-
Improvement
-
Resolution: Unresolved
-
Normal
-
None
-
None
-
None
Summarising http://bugs.musicbrainz.org/ticket/5759
For Wikipedia pages whose names contain non-ASCII characters, there are two valid kinds of URLs: those with every character represented by itself, and those with the non-ASCII characters URL-encoded. They are both "valid" in the sense that apparently both work as expected when given as addresses to browsers, when used as a "href", and when given to MusicBrainz in a URL AR.
(Note: I believe it is possible for a URL to be partly encoded, ie some non-ASCII characters can be URL-encoded and others not, in the same URL.)

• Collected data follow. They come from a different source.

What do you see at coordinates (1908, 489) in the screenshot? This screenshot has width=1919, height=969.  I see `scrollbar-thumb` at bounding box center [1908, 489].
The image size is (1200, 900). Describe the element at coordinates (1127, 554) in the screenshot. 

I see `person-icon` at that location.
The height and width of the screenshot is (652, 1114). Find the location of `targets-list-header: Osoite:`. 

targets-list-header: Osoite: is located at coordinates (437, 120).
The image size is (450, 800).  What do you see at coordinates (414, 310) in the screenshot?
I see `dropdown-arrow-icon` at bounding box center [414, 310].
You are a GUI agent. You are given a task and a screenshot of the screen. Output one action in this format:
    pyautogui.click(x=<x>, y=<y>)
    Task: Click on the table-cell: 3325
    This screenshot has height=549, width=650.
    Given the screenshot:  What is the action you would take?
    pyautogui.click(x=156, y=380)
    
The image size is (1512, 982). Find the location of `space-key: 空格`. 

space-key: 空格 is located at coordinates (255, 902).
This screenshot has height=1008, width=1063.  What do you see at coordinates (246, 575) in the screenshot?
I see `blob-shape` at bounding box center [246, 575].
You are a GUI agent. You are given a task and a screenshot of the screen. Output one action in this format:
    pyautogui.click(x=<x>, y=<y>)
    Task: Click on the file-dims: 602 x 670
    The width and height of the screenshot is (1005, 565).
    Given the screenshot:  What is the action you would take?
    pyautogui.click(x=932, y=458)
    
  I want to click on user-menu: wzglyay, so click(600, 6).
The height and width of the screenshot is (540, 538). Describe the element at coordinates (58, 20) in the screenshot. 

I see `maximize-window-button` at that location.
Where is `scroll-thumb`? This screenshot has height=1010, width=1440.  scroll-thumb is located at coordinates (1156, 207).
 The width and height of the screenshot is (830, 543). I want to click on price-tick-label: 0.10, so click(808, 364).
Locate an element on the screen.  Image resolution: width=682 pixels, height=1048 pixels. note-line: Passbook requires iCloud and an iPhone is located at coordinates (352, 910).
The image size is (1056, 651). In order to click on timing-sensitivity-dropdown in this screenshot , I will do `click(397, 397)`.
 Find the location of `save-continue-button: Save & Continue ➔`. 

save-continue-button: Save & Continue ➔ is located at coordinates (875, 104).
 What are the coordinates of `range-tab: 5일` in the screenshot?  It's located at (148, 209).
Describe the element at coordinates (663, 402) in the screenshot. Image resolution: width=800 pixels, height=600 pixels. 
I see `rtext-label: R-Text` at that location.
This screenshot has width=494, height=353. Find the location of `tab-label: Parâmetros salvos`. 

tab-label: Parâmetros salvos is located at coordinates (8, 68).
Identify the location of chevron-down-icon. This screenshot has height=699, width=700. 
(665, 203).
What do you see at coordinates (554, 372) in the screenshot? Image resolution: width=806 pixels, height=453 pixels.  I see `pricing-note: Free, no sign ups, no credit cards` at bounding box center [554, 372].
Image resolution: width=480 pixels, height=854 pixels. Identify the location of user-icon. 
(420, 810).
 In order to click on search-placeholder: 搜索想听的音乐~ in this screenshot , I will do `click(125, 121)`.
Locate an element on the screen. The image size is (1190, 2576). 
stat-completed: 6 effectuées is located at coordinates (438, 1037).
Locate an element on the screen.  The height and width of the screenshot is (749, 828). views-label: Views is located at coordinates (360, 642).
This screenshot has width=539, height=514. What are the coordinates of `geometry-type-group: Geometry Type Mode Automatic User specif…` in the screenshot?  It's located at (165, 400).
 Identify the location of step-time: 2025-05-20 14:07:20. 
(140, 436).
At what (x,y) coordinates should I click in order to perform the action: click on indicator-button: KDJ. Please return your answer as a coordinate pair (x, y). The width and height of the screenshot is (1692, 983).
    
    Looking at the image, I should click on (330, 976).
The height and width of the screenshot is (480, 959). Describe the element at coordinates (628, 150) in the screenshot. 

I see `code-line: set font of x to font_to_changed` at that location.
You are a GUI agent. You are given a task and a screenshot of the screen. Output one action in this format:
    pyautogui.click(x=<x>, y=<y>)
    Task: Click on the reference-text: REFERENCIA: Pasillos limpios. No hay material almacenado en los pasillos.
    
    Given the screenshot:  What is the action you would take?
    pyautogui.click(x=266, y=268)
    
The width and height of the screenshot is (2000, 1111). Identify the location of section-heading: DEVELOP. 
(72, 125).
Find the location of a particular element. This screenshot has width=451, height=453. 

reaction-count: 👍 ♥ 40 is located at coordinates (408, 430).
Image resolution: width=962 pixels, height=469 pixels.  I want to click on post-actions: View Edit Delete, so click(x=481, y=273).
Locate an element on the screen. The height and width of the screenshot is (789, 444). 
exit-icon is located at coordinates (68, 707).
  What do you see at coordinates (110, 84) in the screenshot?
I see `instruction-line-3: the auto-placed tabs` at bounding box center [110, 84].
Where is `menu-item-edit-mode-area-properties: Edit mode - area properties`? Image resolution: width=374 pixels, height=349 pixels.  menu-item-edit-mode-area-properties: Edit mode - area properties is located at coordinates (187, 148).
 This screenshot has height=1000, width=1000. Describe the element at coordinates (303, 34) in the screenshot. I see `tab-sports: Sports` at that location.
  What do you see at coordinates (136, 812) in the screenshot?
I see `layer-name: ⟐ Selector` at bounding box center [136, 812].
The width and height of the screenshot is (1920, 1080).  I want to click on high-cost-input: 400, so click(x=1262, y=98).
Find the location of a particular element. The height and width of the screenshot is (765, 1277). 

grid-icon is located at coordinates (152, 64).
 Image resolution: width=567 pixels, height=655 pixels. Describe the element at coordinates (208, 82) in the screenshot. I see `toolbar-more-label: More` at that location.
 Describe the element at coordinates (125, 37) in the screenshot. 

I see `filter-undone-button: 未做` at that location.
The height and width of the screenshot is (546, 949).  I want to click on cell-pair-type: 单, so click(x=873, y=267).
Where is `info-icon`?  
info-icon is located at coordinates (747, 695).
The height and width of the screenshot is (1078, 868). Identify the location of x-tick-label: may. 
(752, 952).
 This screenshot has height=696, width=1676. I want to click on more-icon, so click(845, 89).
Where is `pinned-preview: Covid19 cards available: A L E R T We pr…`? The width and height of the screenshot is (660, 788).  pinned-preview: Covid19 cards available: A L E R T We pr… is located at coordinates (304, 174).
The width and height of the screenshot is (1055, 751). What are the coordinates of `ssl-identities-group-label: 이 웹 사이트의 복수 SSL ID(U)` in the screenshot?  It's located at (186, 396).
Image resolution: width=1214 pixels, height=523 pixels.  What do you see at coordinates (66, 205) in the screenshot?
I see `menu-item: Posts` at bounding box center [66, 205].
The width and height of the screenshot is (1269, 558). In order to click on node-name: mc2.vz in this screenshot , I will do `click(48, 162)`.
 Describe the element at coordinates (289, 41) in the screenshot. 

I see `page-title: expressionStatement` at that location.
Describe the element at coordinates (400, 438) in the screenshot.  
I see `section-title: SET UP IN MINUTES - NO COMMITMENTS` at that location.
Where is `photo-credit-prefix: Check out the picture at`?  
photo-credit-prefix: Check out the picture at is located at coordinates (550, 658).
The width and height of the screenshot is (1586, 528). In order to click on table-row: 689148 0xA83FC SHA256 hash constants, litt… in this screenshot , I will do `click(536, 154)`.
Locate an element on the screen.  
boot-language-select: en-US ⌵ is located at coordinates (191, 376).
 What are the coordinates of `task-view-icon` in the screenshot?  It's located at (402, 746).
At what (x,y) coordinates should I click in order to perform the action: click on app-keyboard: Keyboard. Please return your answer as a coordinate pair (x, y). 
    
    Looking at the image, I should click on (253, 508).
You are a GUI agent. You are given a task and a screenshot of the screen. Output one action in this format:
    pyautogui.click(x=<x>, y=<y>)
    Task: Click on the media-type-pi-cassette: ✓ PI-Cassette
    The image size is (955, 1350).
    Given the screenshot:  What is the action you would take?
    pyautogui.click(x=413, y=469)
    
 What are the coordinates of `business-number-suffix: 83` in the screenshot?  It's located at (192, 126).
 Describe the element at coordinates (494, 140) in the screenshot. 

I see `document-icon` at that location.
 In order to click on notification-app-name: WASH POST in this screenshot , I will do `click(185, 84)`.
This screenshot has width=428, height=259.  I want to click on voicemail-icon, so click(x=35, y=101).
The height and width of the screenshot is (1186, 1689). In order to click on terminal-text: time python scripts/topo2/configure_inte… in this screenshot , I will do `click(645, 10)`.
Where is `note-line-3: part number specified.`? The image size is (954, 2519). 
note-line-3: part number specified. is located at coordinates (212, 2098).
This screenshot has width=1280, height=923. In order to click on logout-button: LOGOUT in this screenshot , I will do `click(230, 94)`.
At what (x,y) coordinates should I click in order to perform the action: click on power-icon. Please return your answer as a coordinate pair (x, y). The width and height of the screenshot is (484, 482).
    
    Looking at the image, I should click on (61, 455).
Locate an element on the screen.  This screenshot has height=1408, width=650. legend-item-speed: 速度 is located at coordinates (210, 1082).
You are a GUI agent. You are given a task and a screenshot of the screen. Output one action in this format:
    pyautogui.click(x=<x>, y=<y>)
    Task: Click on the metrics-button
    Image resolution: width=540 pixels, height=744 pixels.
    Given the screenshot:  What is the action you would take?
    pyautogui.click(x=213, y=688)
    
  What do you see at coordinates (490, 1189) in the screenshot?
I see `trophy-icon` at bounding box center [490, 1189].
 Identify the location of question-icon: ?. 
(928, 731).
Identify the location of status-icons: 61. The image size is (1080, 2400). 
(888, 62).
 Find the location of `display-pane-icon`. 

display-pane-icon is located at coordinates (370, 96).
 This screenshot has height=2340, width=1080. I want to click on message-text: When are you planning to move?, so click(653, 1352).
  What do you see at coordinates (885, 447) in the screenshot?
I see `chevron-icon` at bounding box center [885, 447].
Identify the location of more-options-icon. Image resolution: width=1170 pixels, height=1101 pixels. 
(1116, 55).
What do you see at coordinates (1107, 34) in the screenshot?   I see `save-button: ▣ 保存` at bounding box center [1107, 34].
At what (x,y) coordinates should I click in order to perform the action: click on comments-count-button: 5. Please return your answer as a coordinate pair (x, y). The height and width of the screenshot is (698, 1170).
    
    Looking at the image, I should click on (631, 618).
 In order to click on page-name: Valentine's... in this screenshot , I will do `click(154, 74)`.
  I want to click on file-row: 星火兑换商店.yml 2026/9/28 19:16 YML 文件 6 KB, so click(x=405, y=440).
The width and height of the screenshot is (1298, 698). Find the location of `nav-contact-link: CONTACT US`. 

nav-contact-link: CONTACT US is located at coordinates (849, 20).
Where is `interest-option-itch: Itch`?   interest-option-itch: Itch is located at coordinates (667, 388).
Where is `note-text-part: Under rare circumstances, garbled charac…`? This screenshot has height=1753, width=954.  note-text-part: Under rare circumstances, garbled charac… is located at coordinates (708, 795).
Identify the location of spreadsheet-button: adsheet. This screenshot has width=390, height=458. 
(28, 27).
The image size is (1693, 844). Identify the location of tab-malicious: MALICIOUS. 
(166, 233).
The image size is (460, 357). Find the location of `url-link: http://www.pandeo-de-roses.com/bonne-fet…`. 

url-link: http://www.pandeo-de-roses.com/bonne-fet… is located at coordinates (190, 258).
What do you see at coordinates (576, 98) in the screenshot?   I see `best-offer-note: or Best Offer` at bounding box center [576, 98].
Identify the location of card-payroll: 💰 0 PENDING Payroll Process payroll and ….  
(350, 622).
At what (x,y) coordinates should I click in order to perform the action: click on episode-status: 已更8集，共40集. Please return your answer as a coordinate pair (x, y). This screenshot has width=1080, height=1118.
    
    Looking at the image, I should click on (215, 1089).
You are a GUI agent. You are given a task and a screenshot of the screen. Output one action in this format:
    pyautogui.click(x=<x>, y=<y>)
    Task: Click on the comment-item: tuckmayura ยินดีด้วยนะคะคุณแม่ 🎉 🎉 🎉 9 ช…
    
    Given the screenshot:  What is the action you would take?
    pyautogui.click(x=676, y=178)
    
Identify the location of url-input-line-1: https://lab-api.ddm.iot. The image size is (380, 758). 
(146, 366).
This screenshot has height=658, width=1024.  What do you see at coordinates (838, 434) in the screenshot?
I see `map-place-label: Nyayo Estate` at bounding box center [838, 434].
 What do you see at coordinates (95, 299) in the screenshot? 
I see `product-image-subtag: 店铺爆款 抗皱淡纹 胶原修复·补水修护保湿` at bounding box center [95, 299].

It would be nice if the JS converted both kinds of URLs to the non-encoded form when pasted; it is more legible for users.
Note that some browsers (eg Firefox) convert URLs from the address bar to the encoded form when copying to the clipboard (to protect them from Unicode-deficient applications, presumably), which makes users pasting encoded URLs a common use-case.
I'm writing this specifically for Wikipedia because that's the use case I run into most often. I think this might be applied to all URLs, but I haven't tested it. Something similar might be applicable to Punicode-encoded URLs, though I haven't yet needed to use any of them.
Example:
http://ro.wikipedia.org/wiki/Ro%C8%99u_%C8%99i_Negru_%28forma%C8%9Bie%29
Note that the decision in MBS-217 means they will always be stored encoded/canonicalised, and MBS-219 means they will be un-encoded for display. This ticket proposes extending the unencoding to the client-side edit box; overriding the encoding a browser's copy+paste might do.